### Work required
List each line of the rows below that contains the word "Given".

### Stored rows
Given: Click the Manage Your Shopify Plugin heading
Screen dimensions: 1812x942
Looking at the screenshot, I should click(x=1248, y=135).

...

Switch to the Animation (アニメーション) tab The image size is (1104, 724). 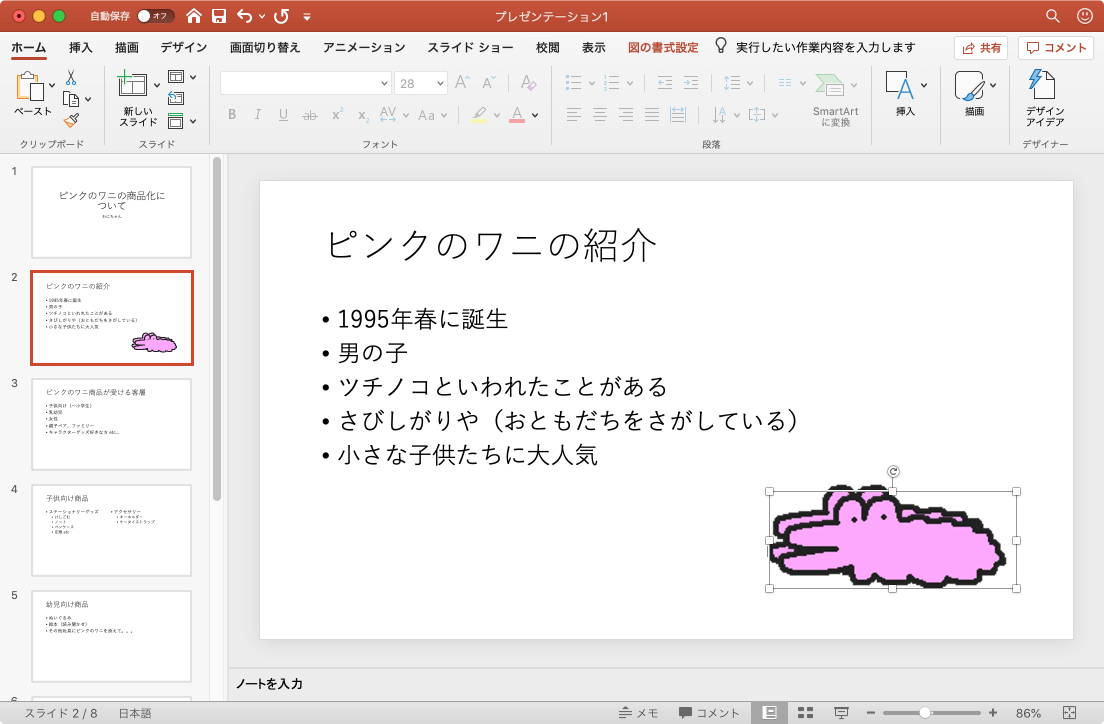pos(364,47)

--

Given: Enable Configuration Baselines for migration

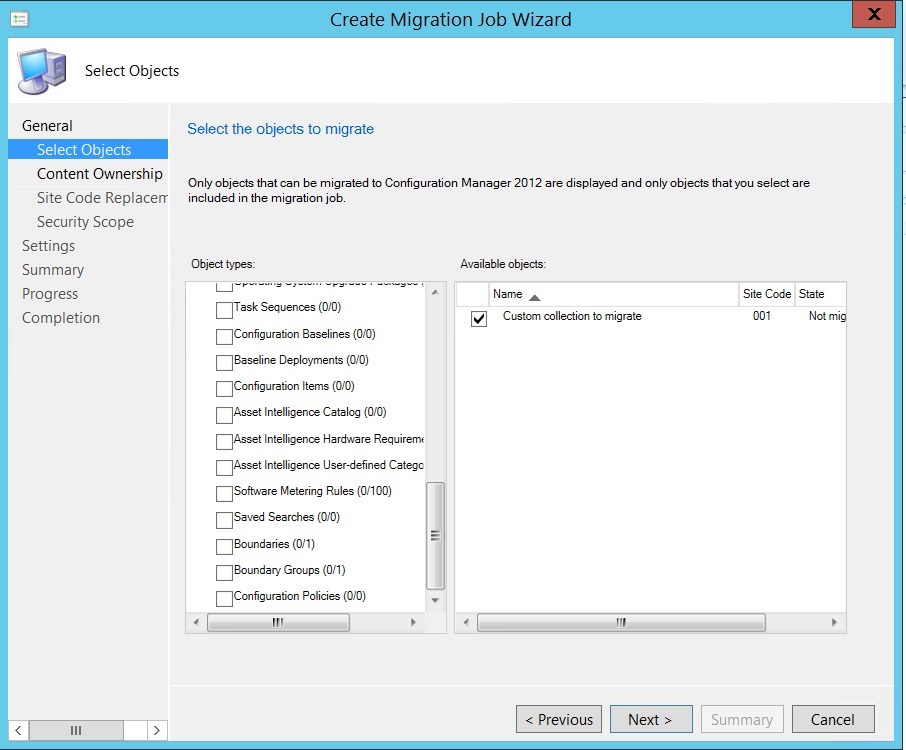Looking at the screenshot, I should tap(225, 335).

### Worked answer
Given: Click the Manage Your Shopify Plugin heading
Given: Enable Configuration Baselines for migration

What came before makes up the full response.